For Immediate Release

Press Release · Lagos, Nigeria · 29 JUNE 2026

Nigeria's new alcohol tax will grow the illicit market it claims to fight

Lagos, Nigeria: June 29, 2026 As Nigeria's new excise duties on beer, stout and spirits take effect on July 1, 2026, the Foundation for Consumer Freedom Advancement (FCFA) is urging the Federal Government to pause the three-year escalation schedule and rethink an approach that will hand the illicit market its biggest gift in years.

Under the 2026 Fiscal Policy Measures, beer and stout now attract ₦72 per litre, rising to ₦80 by 2028, while spirits face a 30% ad valorem rate plus ₦75 per litre. The people who will feel this first are not the wealthy buyers of imported whisky. They are the trader in Aba and the factory worker in Lagos who buy a bottle of stout after a long shift, and who watch every naira.

Mr. Olumayowa Okediran, Chairman of the Foundation for Consumer Freedom Advancement, commented:

"Government says this tax protects Nigerians. It does the opposite. Around two of every five bottles of spirits sold in this country are already illicit, and the Euromonitor data puts the lost trade at over ₦428 billion a year. When you raise the price of the legal, regulated bottle, you do not stop people drinking. You send them to the bottle nobody inspected."

"The low-income Nigerian does not quit when the price goes up. He switches to homebrew with no quality control, no label, and sometimes methanol in it. A tax that moves people from a regulated drink to a dangerous one is not public health. It is public harm."

"Nigerian adults can decide for themselves what to drink. Stacking another tax on households already squeezed by fuel, data and electricity costs, partly to satisfy a World Bank loan condition, is not consumer protection. It is consumer paternalism."

Mr. Olumayowa Okediran, Chairman, Foundation for Consumer Freedom Advancement

The same framework is opposed by Nigeria's Beer Sectoral Group, with PwC analysis estimating up to ₦425 billion in losses for a sector that supports an estimated 1.5 million jobs and roughly a third of national manufacturing output.
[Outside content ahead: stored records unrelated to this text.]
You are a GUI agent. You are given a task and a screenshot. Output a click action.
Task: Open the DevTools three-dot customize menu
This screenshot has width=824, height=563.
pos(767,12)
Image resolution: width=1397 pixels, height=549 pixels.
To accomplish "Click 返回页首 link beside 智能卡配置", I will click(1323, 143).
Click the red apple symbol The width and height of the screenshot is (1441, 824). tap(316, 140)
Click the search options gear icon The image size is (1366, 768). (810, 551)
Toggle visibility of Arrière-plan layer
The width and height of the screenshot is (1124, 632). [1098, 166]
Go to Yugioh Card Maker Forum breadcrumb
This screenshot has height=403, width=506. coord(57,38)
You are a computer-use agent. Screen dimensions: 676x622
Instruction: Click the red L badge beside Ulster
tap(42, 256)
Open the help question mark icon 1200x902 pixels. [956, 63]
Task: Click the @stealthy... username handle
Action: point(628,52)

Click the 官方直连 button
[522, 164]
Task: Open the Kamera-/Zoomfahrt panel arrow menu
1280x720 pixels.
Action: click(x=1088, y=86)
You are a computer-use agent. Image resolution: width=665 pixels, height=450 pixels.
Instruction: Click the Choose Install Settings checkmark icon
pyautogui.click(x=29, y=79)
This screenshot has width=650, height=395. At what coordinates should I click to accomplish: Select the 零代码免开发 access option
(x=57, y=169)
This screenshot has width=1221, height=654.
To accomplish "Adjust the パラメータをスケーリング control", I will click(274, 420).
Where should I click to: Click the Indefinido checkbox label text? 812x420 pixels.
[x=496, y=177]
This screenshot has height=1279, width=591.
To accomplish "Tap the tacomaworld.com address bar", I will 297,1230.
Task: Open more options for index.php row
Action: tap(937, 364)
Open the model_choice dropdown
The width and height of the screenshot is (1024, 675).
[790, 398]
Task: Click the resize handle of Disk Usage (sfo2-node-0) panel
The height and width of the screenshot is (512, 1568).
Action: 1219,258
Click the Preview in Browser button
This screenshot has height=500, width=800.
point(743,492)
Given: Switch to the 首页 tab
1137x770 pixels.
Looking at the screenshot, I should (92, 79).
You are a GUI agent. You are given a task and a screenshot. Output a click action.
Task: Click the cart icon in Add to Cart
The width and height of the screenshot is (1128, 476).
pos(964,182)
FCFA notes the contradiction: the compliant brewer and the licensed retailer pay more, while the illicit operator pays nothing and gains market share.

FCFA is calling on the Minister of Finance, Mr. Wale Edun, to suspend the 2027 and 2028 increases, publish evidence that the existing rates reduced harm, and redirect enforcement toward the illicit trade rather than the Nigerians who buy legal, taxed products.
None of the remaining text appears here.